As he wrestled with the controls, the helicopter rose over the hangar and clattered with increasing speed towards the southern seawall. To his left he could see the futuristic complex of Aslan’s hillside palace and to the right the sleek lines of the frigate. Moments later he crossed the perimeter and was over the open sea, the undercarriage skimming the waves as he kept low to minimize his radar profile. With the throttle at maximum and the cyclic jammed forward, he soon reached the helicopter’s maximum sea-level speed of 335 kilometres per hour, a figure he was able to boost slightly after finding the lever that retracted the undercarriage. The shoreline was now receding rapidly to the east, and ahead lay only the cloudless morning sky merging into a blue-grey haze on the horizon.

 

Fifteen nautical miles out, Jack pressed the pedals that controlled the tail rotor and pushed the cyclic to the left, gently easing the helicopter round until the compass read 180 degrees due south. He had already worked out how to activate the radar and GPS unit and now programmed in the co-ordinates for the island he had memorized on Seaquest three days previously.

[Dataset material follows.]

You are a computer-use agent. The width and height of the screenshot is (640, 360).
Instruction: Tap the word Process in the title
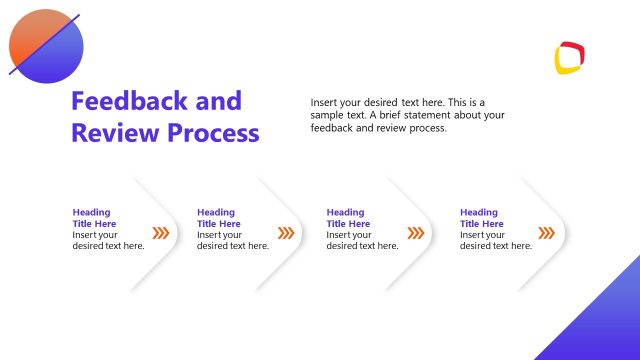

The computer calculated the remaining distance at just under 150 kilometres, a flight time of half an hour at present velocity. Despite the high fuel consumption, Jack had decided to maintain low altitude and maximum throttle, the fuel tanks over this distance providing ample margin.

 

He activated the autopilot and opened the visor on his helmet. Without pausing he lifted the duffel bag and began to assemble the rifle. He knew he could not afford to let his guard down for one moment. Aslan would do all in his power to bring him back.